Mark listened to me cry that morning about how I just missed my friends and family and how I wanted to be back on land - in a neighborhood, with a yard and all the conveniences of American life - take out food, grocery stores, solid ground, a home that didn’t bump and roll with every wave. I was weary from the movement - the rocking of the present sea state and the long-term nomadic life we have been living for the past 5 years.

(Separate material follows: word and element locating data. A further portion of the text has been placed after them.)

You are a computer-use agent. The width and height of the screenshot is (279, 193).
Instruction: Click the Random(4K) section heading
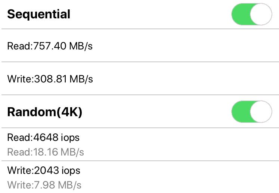click(x=44, y=112)
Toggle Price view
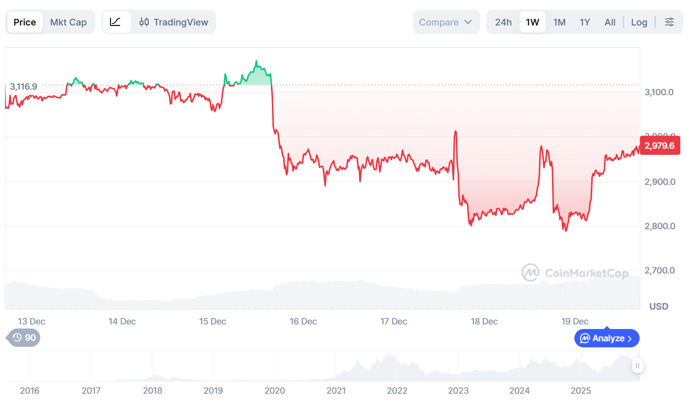Image resolution: width=690 pixels, height=411 pixels. (25, 22)
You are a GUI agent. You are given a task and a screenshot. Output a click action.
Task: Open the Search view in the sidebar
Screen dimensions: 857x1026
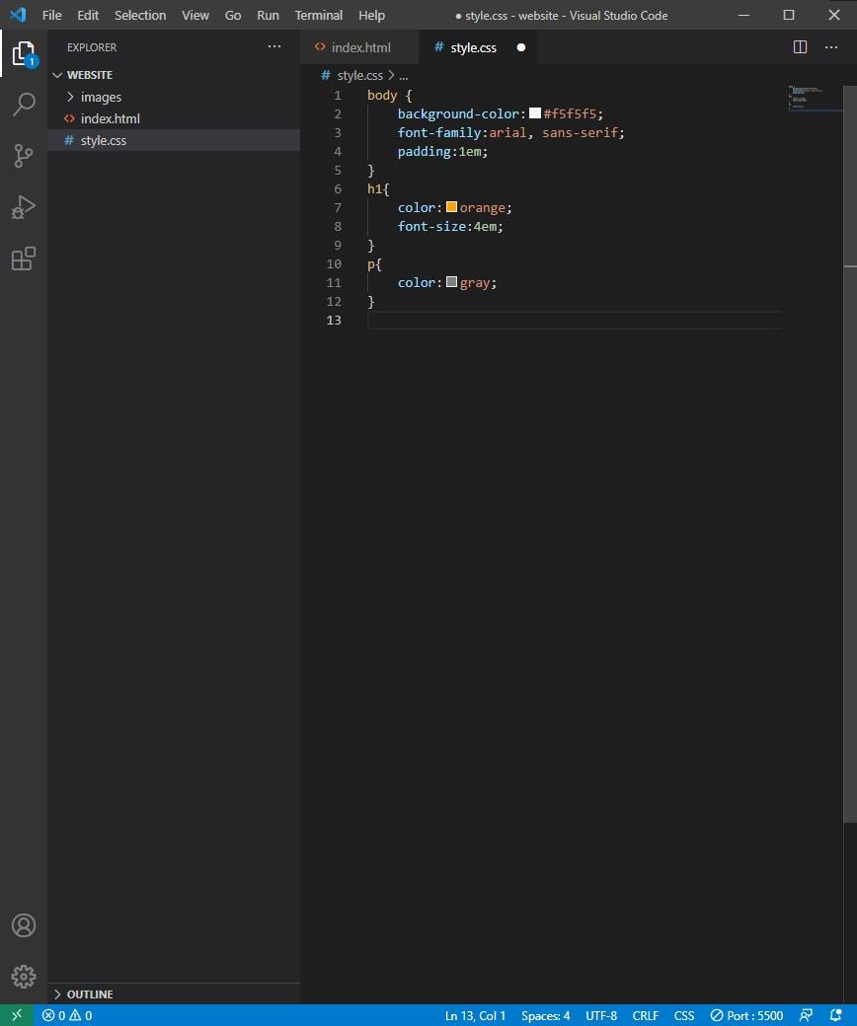click(24, 104)
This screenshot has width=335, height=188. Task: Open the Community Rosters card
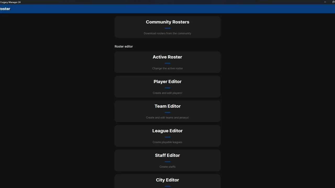click(168, 22)
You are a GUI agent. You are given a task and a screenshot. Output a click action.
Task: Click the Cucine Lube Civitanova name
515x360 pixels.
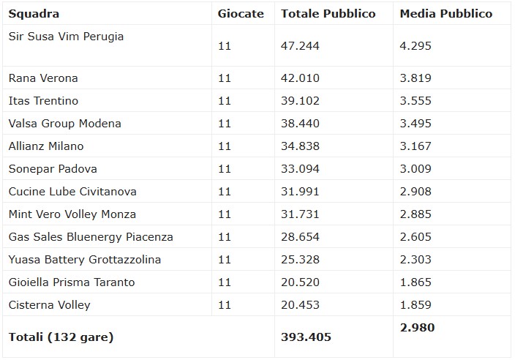point(72,192)
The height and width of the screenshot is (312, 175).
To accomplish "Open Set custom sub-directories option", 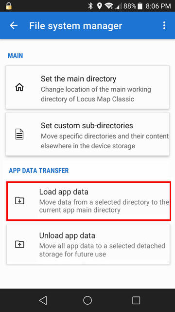I will (88, 134).
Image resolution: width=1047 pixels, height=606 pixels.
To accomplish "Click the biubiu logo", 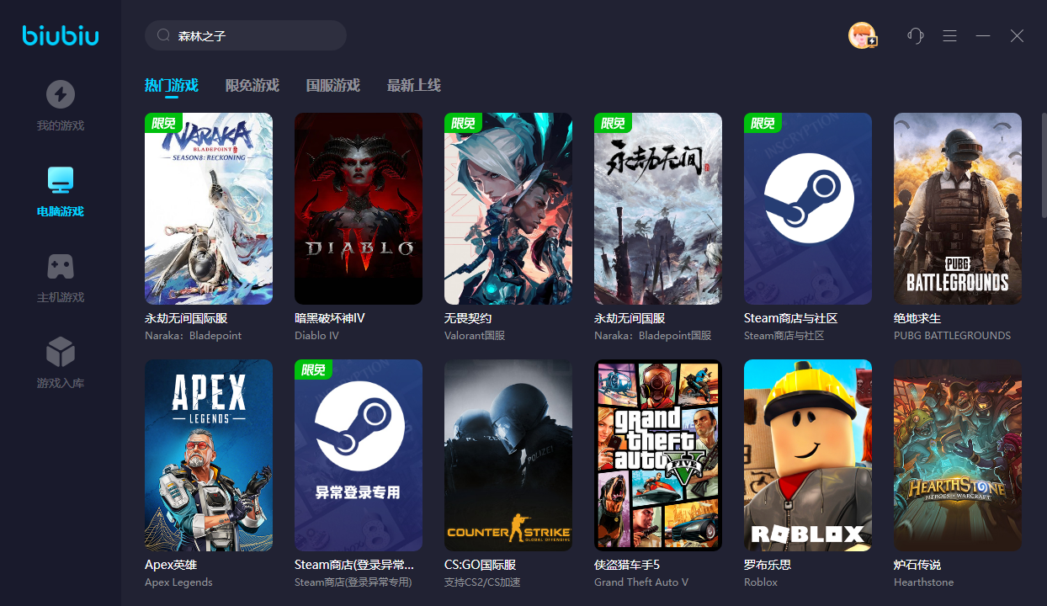I will [x=61, y=35].
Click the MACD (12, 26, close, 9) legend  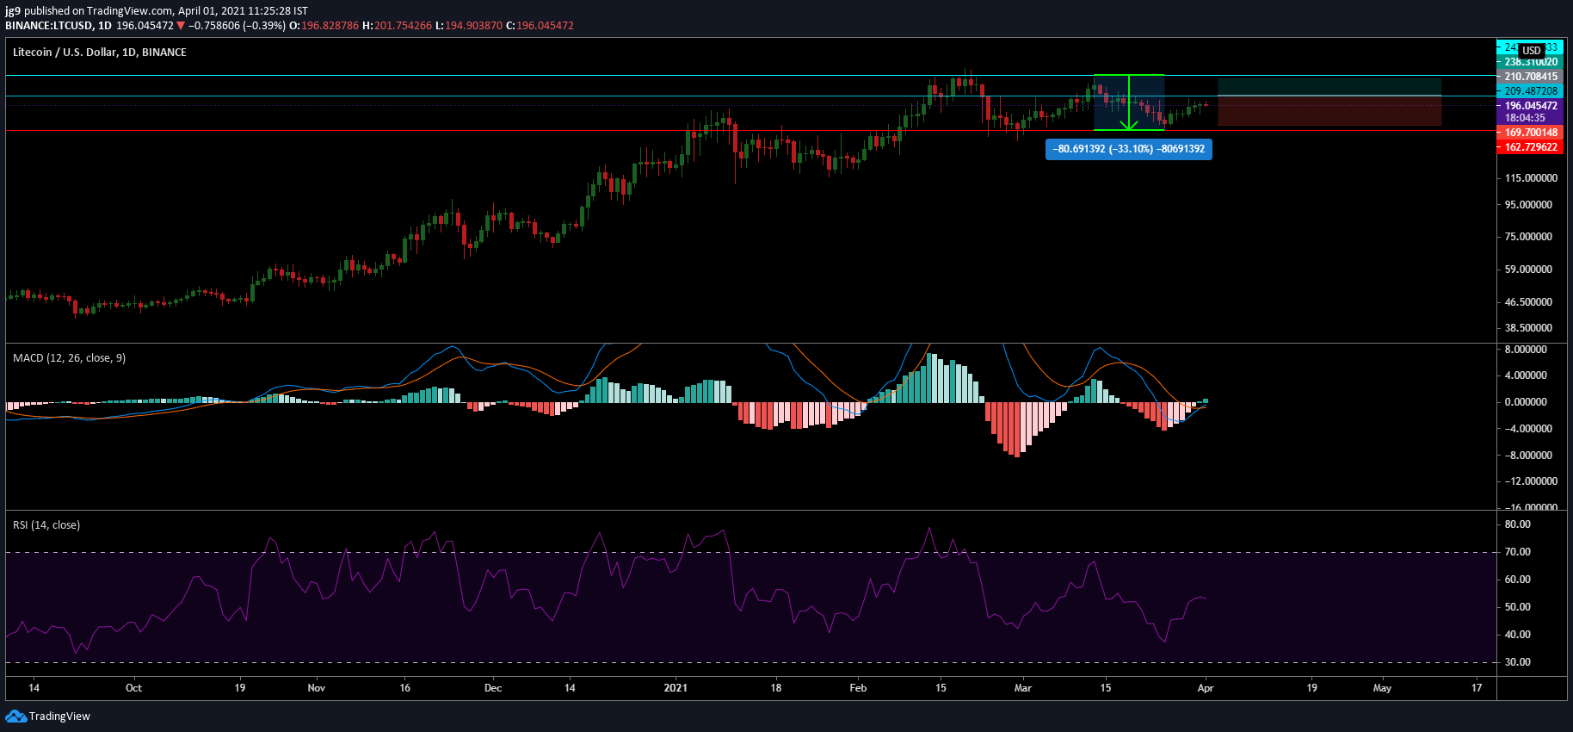[70, 358]
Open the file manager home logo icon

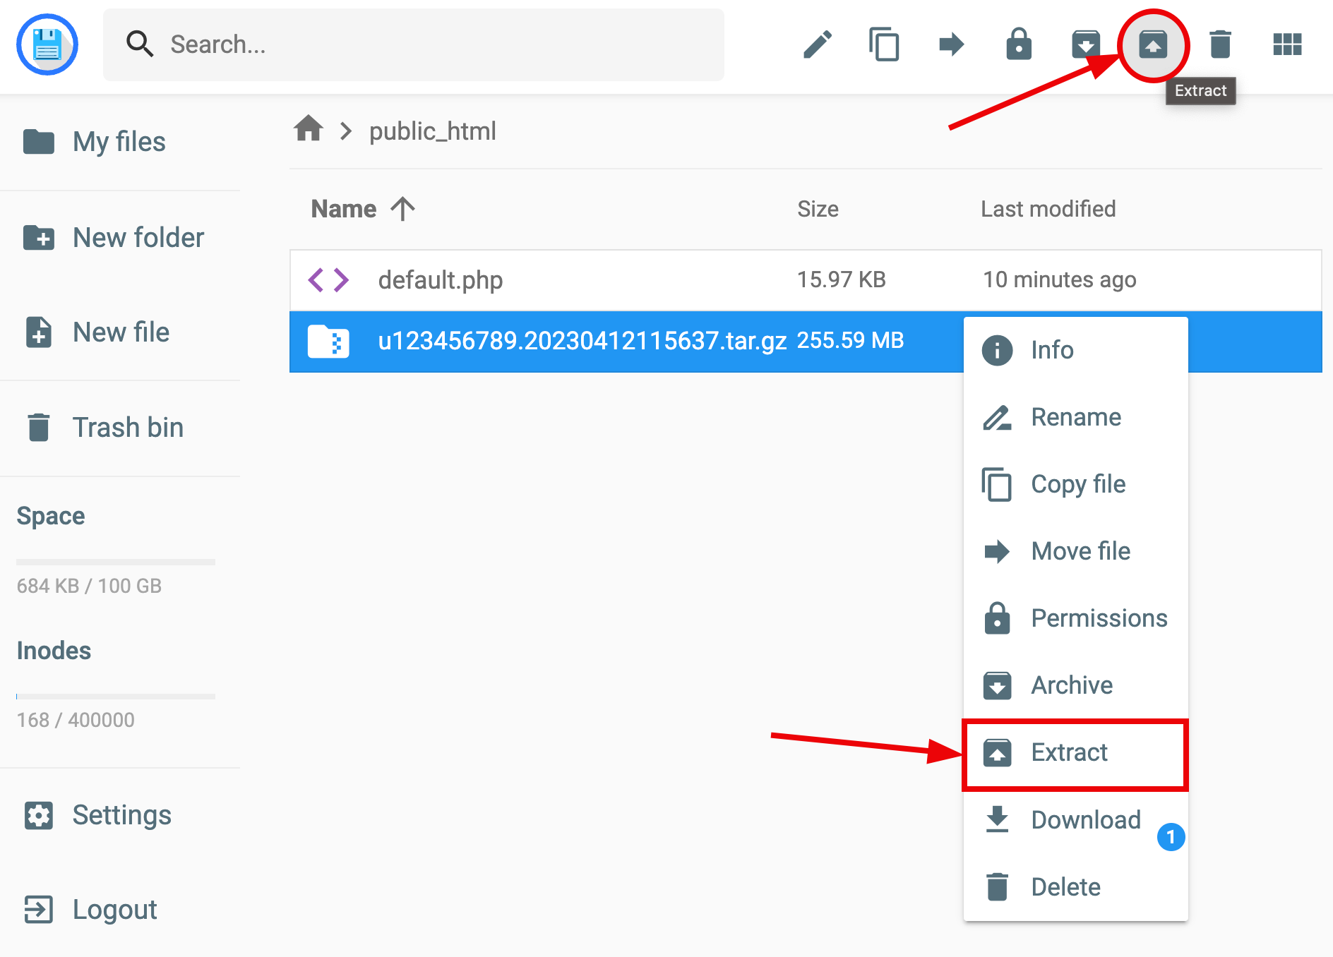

As usual, though, when we dropped anchor in Santa Ana and were greeted by dozens of smiling children swimming out to say ‘hello’, much of those woes were forgotten. “It’s a lot like childbirth,” a fellow cruiser said as we stood onshore, “you forget how horrible it was.” We were happy to stand together on solid ground again, after each of us confessed to have been ready to quit on this passage. Much like sharing post-partum stories of C-sections and labor pains, I’d had many a post-passage conversation like this one, where another cruising momma and I would huddle together on a beach or a dock and lament about the fears, frustrations and fits that a recent passage had brought about. In that moment, I realize I’m not alone in this. That I’m not the only one who struggles through the storms of seasickness and homesickness and nagging worry that this sailing life rustles up. And I feel better. And maybe it wasn’t so bad after all.